How Much Equity Should Be Kept Aside for ESOPs?

Written By:
Team Qapita
September 12, 2023

Employee Stock Ownership Plans (ESOPs) involve converting options into equity shares, which can dilute existing shareholders' ownership, including the company's promoters. When implementing an ESOP plan, a crucial decision is determining how much equity the promoters should allocate for this purpose. This decision must consider the perspectives of both stakeholders: the promoters, who seek to maintain control and influence, and the employees, who view ESOPs as an attractive incentive. Striking a balance between these interests is essential to ensure the effective implementation of an ESOP plan while maintaining the company's stability and employee motivation.

From the shareholders’ point of view the first call is about whether to accept employees as co-owners and partners in sharing the wealth created. If the answer is no, then the alternative is to look at Cash settled Options (also known as Shadow or Phantom options).
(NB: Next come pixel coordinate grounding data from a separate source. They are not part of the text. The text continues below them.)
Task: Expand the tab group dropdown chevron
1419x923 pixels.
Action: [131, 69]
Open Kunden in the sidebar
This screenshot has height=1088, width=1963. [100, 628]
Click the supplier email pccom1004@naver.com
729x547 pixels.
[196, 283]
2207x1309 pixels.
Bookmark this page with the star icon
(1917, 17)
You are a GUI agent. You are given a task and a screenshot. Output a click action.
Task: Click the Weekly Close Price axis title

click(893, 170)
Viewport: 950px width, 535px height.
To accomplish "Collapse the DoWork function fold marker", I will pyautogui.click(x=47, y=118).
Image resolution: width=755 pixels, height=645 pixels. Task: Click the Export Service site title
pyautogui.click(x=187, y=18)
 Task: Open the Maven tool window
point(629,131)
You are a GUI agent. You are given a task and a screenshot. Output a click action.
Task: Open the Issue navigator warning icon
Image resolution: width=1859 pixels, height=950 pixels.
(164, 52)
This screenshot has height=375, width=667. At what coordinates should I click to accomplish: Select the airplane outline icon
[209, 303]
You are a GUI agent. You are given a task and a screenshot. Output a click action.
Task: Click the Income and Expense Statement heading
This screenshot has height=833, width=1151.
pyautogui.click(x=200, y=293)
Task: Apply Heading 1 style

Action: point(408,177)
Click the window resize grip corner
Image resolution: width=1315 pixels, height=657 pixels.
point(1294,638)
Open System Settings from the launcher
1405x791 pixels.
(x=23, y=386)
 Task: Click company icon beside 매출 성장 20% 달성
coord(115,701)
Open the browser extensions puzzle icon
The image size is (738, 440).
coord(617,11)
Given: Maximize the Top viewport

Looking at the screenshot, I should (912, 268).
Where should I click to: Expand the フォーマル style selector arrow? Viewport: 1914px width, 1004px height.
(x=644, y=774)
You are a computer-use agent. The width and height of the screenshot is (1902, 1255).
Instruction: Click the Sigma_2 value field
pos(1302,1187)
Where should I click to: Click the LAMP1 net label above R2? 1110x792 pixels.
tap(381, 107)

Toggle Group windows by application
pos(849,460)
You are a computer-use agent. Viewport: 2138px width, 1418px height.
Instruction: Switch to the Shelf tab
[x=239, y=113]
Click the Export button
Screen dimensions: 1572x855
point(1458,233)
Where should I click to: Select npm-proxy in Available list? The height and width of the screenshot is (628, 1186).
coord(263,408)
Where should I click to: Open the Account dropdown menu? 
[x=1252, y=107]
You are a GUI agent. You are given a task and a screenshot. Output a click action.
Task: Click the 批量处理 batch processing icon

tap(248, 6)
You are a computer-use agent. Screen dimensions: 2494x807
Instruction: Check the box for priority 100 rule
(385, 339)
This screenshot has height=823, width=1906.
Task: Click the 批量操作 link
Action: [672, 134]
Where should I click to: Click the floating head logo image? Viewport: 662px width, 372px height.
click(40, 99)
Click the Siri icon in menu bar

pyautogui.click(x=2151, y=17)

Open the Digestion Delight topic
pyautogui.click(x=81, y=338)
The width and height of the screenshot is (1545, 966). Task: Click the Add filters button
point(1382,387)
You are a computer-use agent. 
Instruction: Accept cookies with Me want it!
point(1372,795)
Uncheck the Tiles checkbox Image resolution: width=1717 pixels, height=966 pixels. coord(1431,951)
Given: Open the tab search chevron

However, if the answer is yes, the decision on extent of dilution depends on:

  1. Number of employees: Number of employees to be covered under the plan means that more employees would need more shares hence higher dilution of the company’s ownership structure.  
  1. Objectives of the Plan: If the aim is to make ESOPs a part of the compensation (performance reward), the plan will have to run for a longer period, requiring bigger equity pool. If the intention is to help retain the core team, the pool will have to be adequate to be a deterrent. Usually, potential income that ESOPs generate over a period is in multiples of the fixed Cash compensation. If the objective is to promote broader employee ownership the Plan would need bigger equity allocation.
  1. Term of the Plan: If the employers want to make it a one-time event (e.g. entry of a new Investor, IPO of the Company, silver jubilee of the company), equity pool needed would be much smaller but if they want to make ESOP Plan a part of the compensation scheme, they need a bigger and adequate equity pool.  
  1. Existing equity base: This in turn depends on the nature of business. For instance, an Infrastructure company or a NBFC needs to have a large capital base from inception and would need lower pool (in terms of %) as against a Software or an Internet start up for whom a smaller % of equity would suffice given their higher valuations from initial stages.
  1. Exercise price: If options are issued at a discount to the fair market value, less shares are needed to give the same amount of benefit, thereby leading to lower dilution.  

Usually, employers think that having a smaller equity pool means less benefits to employees, but this is not necessarily true. It is possible to give more benefit with lesser shares by tweaking the terms, type of instrument, etc.  

Recommended Reading: Why ESOPs are More Than Just a Financial Incentive

By norms, any ESOP plan to be successful requires it to be sustained for a longer period because ESOP by definition is a long-term incentive. The pool size should be adequate to suffice for allocation over 4-5 years. In case of listed companies, dilution is calculated based on the Outstanding number of Options. Exercised Options converted into shares are not considered as a part of dilution. At the cost of generalizing, the thumb rule is that dilutions are in the range of 2% – 5% in case of large established listed companies, whereas the same in case of unlisted early stage companies it is between 10% – 12%. Any equity-based instrument is a costly instrument for the employer, its judicious use is essential. The Equity pool allocation has to be done bearing this in mind.

The decision regarding the amount of equity to allocate for ESOPs should strike a balance between the interests of the existing shareholders (promoters) and the employees. It's a decision that can impact ownership and control within the company and must be made with the long-term goals and dynamics of the business in mind.